James Otto, while enjoying his recent No. 1 country single, 'Just Got Started Loving You', admits he didn't start out planning to be a country singer, or even a country music fan. The singer-songwriter says he shied away from the genre, until he discovered one of country music's living legends.

"The reason that I play country music today is Hank Williams Jr., Otto told the Dallas Morning News. "He made country music cool to me. Prior to that, it was what my grandparents were listening to, the gospel stuff. Not that I didn't think those things were cool. But when you're a kid, those things aren't cool to you. Even Willie Nelson -- the style of songs that he wrote and he picked were very much R&B-influenced and jazz-influenced. Country music is nothing but the white man's blues. I want to sing the blues the way I feel them, and country music is where I'm coming from."

At one point, Otto may have felt entitled to sing the blues. His first record deal (in 2002 with Mercury Records) resulted in him being dropped from the roster after four singles failed at country radio. An original member of the notorious Muzic Mafia, he watched some of his closest friends and fellow Mafia members garner huge success, while his career stalled.

"Gretchen Wilson and Big & Rich blew up, and my record went away without a whimper," he says. "The opportunity to succeed wasn't really there. I probably wasn't ready. The artist development that happened over the course of the next few years led me to make the best music of my life. I learned a lot of lessons with all the things that happened at Mercury. I need to be myself. In the end I will be happier that I did that, and if I'm successful, even better."

Now, six years after he lost his first record deal, life is certainly much sweeter.

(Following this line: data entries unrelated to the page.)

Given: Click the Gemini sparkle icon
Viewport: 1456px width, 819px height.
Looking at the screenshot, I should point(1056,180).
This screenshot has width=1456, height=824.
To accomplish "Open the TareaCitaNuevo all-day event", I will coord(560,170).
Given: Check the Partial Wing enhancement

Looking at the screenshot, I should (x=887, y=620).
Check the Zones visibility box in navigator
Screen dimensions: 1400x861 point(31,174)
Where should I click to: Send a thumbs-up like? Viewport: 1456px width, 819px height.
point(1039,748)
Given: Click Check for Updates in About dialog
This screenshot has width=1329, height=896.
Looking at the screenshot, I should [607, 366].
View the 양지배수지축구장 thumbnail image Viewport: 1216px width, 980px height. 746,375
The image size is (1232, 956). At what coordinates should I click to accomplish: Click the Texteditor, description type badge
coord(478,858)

He has a new record deal with Warner Brothers, and his new album, 'Sunset Man,' has finally put him on the map with a No. 1 song and a heap of critical praise. Otto's personal life has also taken a turn for the better.

"During the course of the last record to this record, I got married. That was a big life change. All the different life experiences that happened to me in the last five years have changed me as a person, certainly as an artist. It made me pliable and hard in the ways I needed to be. It made me a better artist."